医疗保险个人账户资金使用误区
在实际工作中,参保人员对个人账户资金的认识存在一定的误区,主要表现在以下几个方面:
误区一:有些参保人员认为医疗保险个人账户资金有使用期限,过期要作废;也有的认为自己年纪轻轻没病没灾,账户余额与其闲着,不如早点用。
根据政策规定,个人账户资金有节余的按规定利率计息,个人账户中的本金和利息为参保人员个人所有,可结转使用和依法继承。也就是说,个人账户就像自己的银行存款一样,余额累计并按规定计息,不会过期作废。同时,参保人员发生住院等情况,可用账户余额支付应由个人负担的起付标准、自负比例部分。
误区二:有些参保人员认为个人账户里的钱是自己的,爱怎么花就怎么花。
个人账户资金是用于支付参保人员定点药店的购药费用和定点医院的医疗费用。个别定点药店和定点医院为追求经济利益,诱导参保人员通过“以药换药”、“以药换物”及“医保卡换现金”等方式违规消费个人账户资金,使医保基金受到侵占,参保人员利益受到损害。为保证医疗保险基金的合理使用,鼓励公民、法人和其他组织积极对医保违规行为进行举报,我市建立举报奖励制度。参保人员如发现上述行为,应及时拨打监督举报电话。
误区三:有些参保人员认为住院时,是将个人账户里的余额先扣掉再使用统筹基金报销,于是在住院前突击消费,将卡里的余额全部用完。
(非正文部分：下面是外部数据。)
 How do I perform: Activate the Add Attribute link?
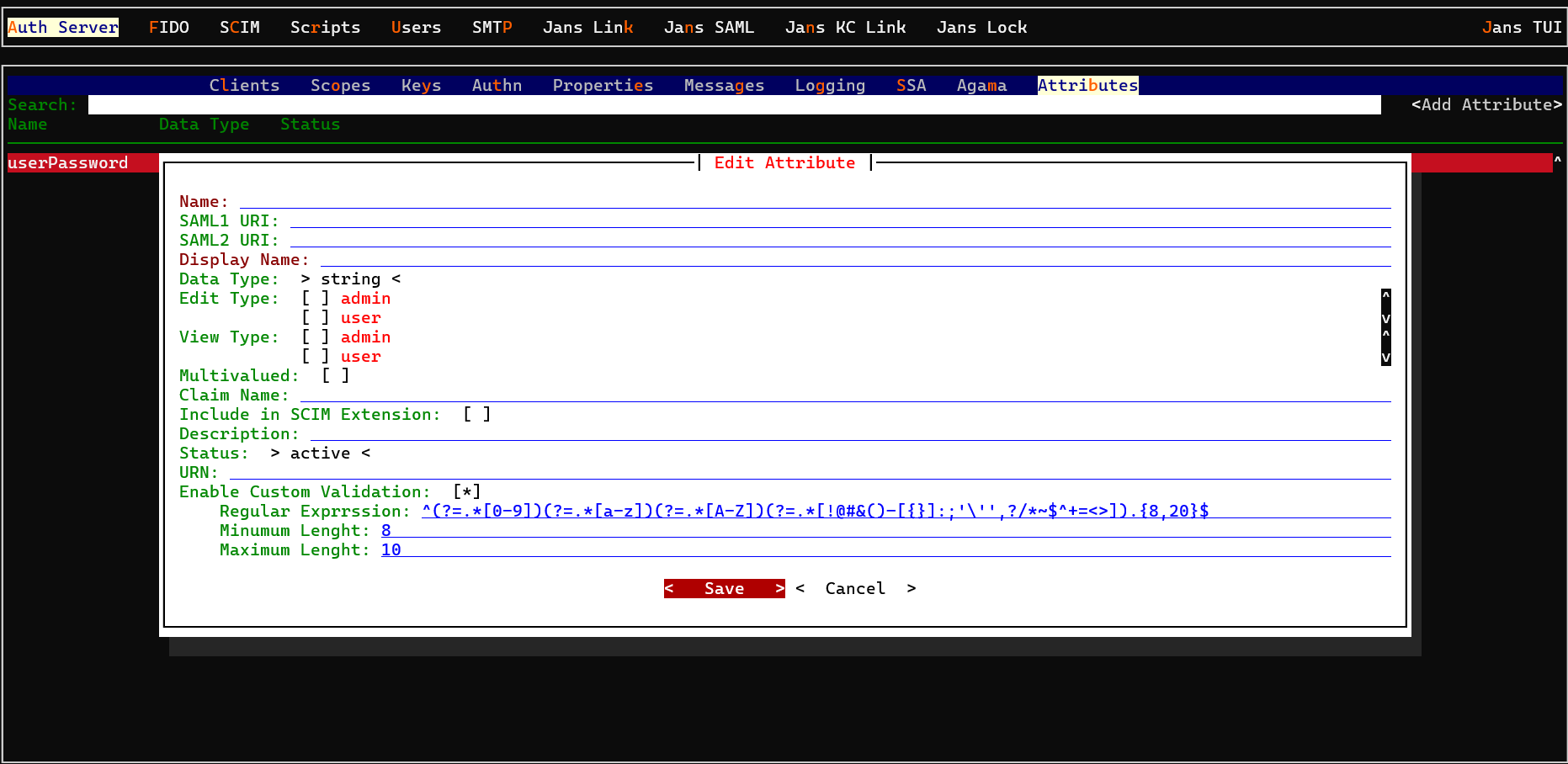[x=1486, y=104]
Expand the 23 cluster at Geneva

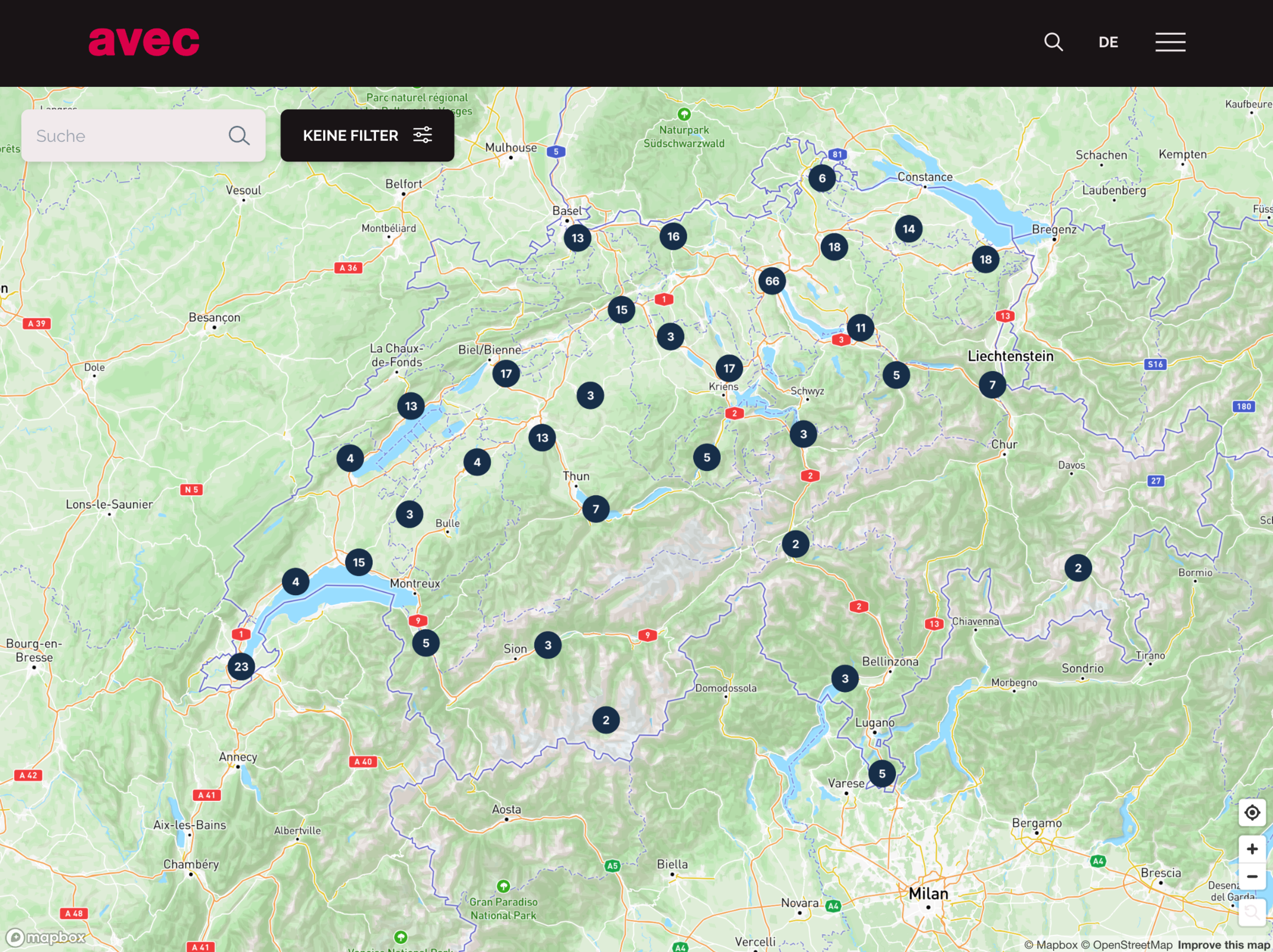[241, 667]
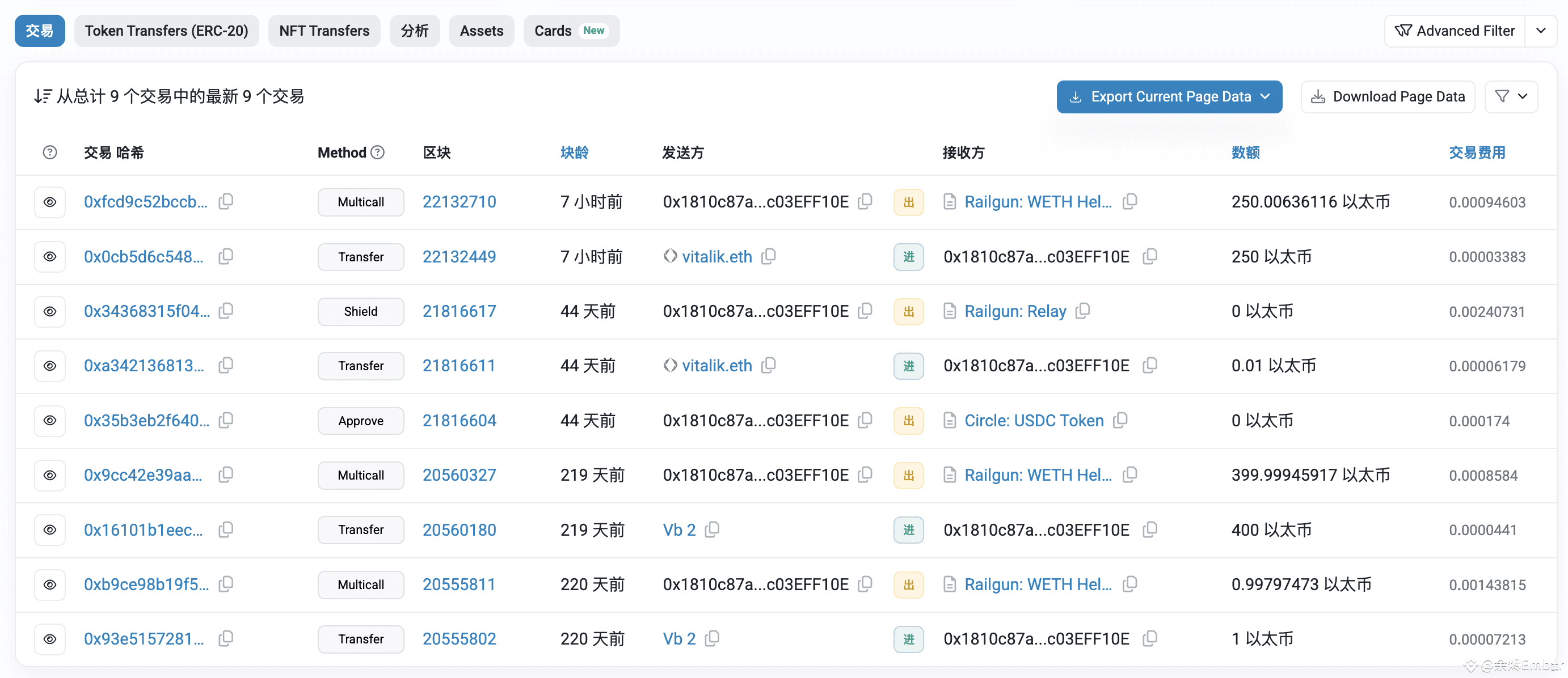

医疗保险政策规定,统筹基金和个人账户具有不同的使用范围,分别独立核算,不得相互挪用挤占。参保人员的住院费用应由统筹基金支付的,由统筹基金按规定比例支付,剩余部分由个人账户支付或现金支付。如某人住院发生医保范围内的医疗费用5000元,统筹基金承担4000元,应由个人负担的起付标准、自负比例部分为1000元。个人账户余额2000元,出院结算时个人账户支付1000元,个人账户余额应为1000元。可见,个人账户积累的资金越多,住院时需要个人现金支付的就越少。
注:上述内容如遇政策调整,以新政策为准。